Outside of Grace officially entered a publishing contract in what was simultaneously the most monumental and mundane Monday of my life. It was a day of parenting, full of wiping noses, bottoms, and tears—in no particular order.
After preparing an afternoon snack, I checked my phone and saw an email confirming the contract and welcoming me to the publishing house. I looked up, mental confetti raining all around me, to find a very upset four year old who had dropped her orange slice in the dirt. Showing her my phone and telling her that momma was going to be a published novelist was no use. She really wanted me to wash off her orange.

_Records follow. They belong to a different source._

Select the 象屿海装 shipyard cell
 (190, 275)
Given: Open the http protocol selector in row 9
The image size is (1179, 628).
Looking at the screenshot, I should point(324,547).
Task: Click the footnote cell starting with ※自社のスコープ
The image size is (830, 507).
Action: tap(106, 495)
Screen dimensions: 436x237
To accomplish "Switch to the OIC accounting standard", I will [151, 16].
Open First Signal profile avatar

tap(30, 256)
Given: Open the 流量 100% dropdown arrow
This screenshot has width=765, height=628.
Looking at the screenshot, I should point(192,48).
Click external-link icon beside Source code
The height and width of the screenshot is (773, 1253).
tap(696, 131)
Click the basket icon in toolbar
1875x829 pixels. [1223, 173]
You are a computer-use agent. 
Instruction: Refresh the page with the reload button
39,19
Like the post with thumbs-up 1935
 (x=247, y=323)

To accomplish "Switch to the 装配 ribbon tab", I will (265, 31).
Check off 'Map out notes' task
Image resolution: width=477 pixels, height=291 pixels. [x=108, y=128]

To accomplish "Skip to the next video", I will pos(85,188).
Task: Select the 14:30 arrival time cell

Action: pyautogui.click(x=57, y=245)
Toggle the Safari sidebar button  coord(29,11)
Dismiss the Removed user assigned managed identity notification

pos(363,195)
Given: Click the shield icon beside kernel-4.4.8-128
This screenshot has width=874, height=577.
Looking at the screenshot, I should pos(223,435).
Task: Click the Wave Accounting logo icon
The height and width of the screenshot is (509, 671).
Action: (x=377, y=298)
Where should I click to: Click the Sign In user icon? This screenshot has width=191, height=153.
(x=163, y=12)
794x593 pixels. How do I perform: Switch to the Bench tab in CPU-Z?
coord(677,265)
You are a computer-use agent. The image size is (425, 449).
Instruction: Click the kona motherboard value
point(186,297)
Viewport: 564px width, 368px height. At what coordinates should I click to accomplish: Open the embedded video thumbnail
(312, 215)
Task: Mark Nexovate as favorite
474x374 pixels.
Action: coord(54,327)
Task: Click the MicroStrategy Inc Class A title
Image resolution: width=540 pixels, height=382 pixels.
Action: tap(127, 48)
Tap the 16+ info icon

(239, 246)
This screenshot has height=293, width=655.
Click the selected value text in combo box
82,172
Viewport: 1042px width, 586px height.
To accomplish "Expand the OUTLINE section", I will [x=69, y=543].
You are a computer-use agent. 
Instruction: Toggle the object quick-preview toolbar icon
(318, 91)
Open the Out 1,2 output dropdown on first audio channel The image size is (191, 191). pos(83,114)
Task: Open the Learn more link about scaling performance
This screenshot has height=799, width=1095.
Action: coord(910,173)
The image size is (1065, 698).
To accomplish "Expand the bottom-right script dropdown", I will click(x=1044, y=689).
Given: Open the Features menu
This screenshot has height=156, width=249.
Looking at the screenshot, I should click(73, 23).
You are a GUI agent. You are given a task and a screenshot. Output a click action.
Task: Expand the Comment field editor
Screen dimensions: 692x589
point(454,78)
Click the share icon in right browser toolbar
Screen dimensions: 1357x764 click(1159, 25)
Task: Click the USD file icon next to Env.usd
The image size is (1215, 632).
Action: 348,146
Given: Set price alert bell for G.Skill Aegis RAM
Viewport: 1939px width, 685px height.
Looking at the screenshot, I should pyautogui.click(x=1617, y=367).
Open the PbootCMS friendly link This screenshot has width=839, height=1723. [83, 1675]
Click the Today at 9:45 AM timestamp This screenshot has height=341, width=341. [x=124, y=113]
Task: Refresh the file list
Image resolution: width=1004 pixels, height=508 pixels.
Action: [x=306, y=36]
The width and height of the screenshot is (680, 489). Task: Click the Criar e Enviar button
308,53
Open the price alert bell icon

That was how my lifelong dream was set in motion. After many months of writing and editing, querying and dealing with rejection (and loads of doubt and despair), it all catapulted into publication while toddlers wiped grimy hands on my legs. While the ink on my contract was still drying, my two year old set her wet sippy cup on top of it. Honestly, it was a perfect picture of what this entire process has been like. Jotting notes on my phone while we walk to the park, daydreaming while folding laundry, and working late after the kids go to bed. I frequently hear of people writing their first book in retirement. I’ve even heard plenty of advice that I should wait until then. That I should wait until I’ve lived enough to have a story to tell (and how long is that?). And yes, it’s been hard to get it all done in the 12 hours a week of childcare we have. But I wouldn’t have it any other way. I love being a writer mama.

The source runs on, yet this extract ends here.